Records for the exercise section start

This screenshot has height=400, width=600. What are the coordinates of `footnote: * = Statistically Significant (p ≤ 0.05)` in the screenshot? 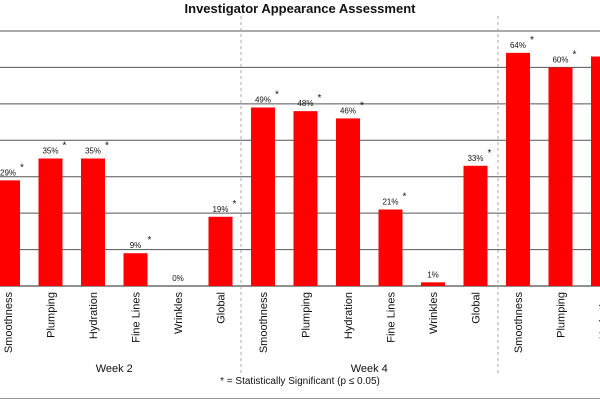 It's located at (300, 382).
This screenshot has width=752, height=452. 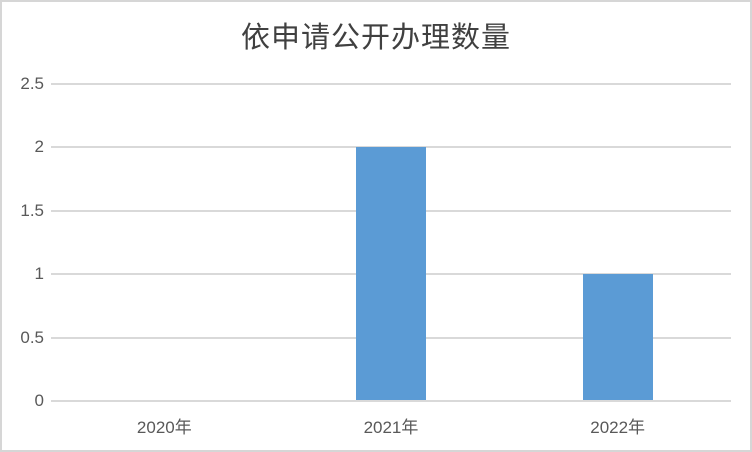 What do you see at coordinates (391, 401) in the screenshot?
I see `x-axis-line` at bounding box center [391, 401].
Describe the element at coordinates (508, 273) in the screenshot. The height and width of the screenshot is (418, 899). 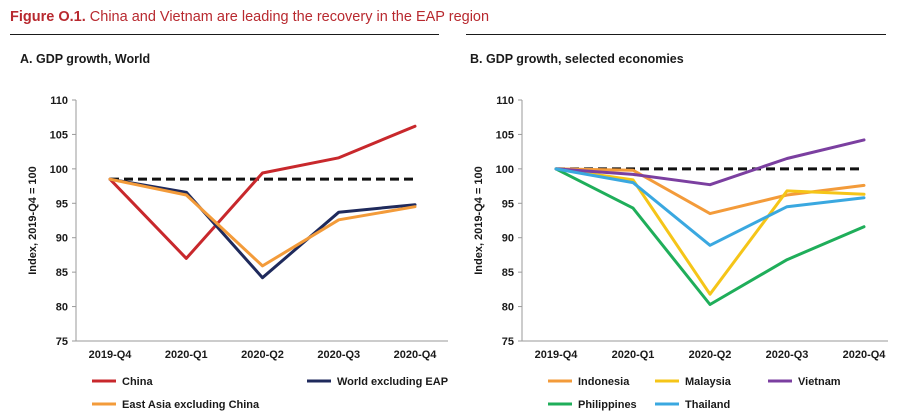
I see `panel-b-y-tick-label: 85` at that location.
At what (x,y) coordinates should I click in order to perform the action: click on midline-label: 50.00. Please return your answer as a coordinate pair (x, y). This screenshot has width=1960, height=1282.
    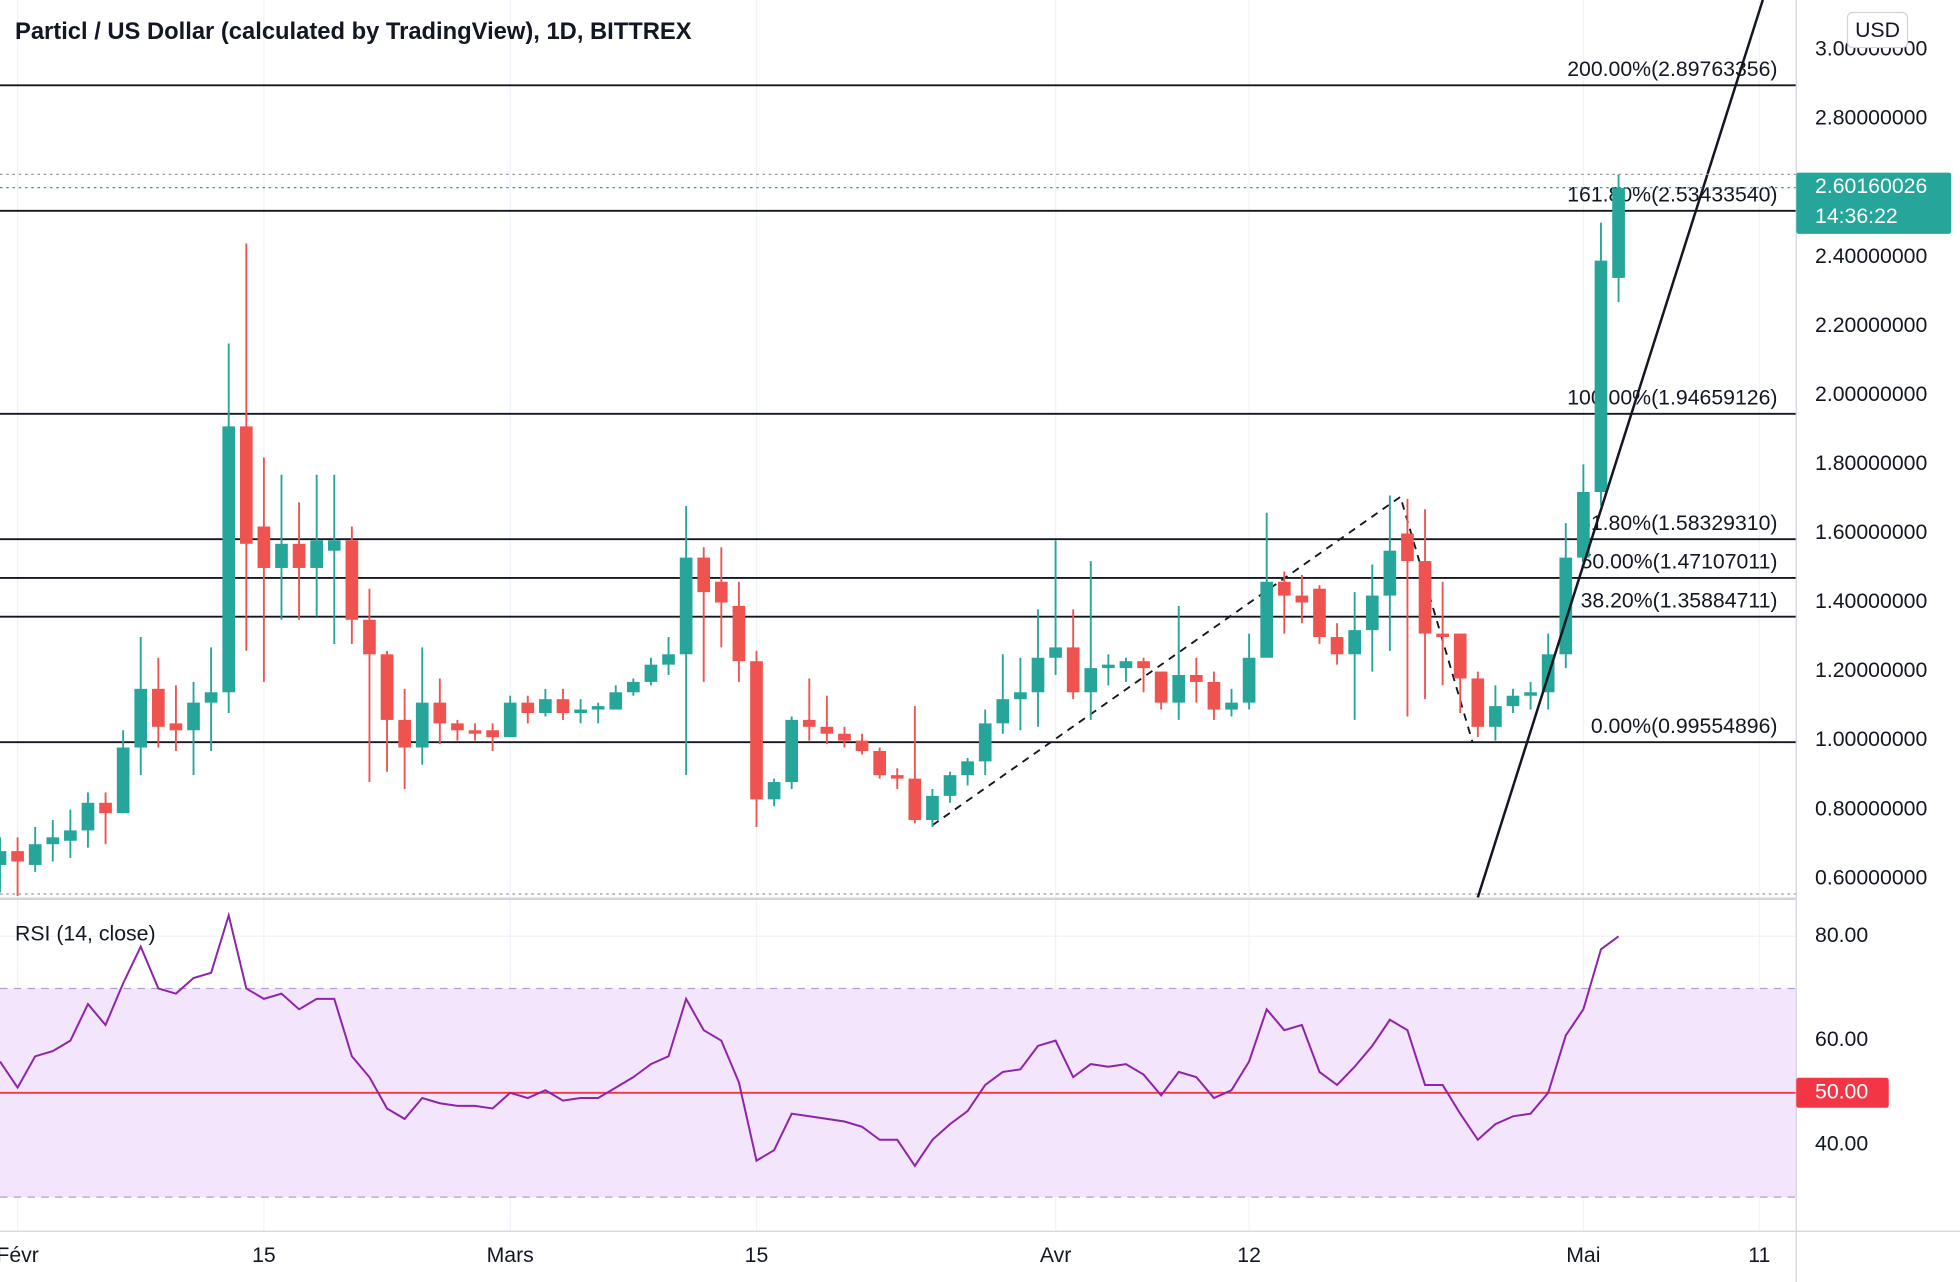
    Looking at the image, I should click on (1842, 1091).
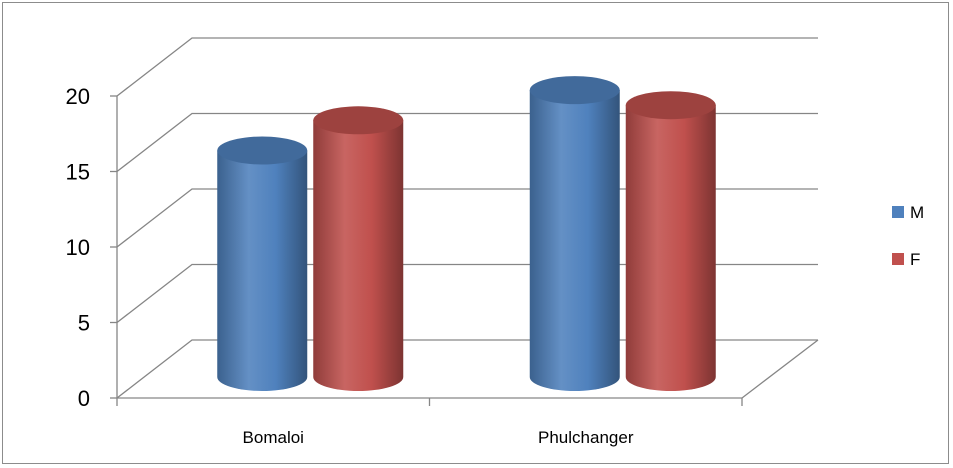 The image size is (953, 468). What do you see at coordinates (78, 96) in the screenshot?
I see `y-tick-label: 20` at bounding box center [78, 96].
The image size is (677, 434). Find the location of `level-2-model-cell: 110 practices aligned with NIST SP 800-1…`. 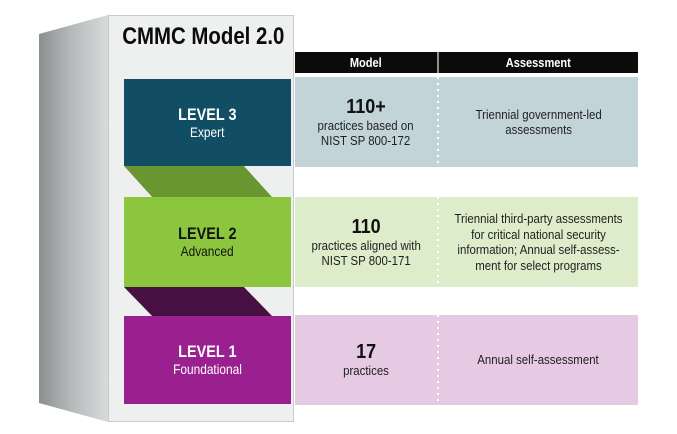

level-2-model-cell: 110 practices aligned with NIST SP 800-1… is located at coordinates (366, 242).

Records for the exercise section end

Exercise directions
Write out the stretch of the records above from the line containing "Describe the element" through the line containing "at that location.", and leave the pictures out.

Task output
Describe the element at coordinates (508, 273) in the screenshot. The height and width of the screenshot is (418, 899). 
I see `panel-b-y-tick-label: 85` at that location.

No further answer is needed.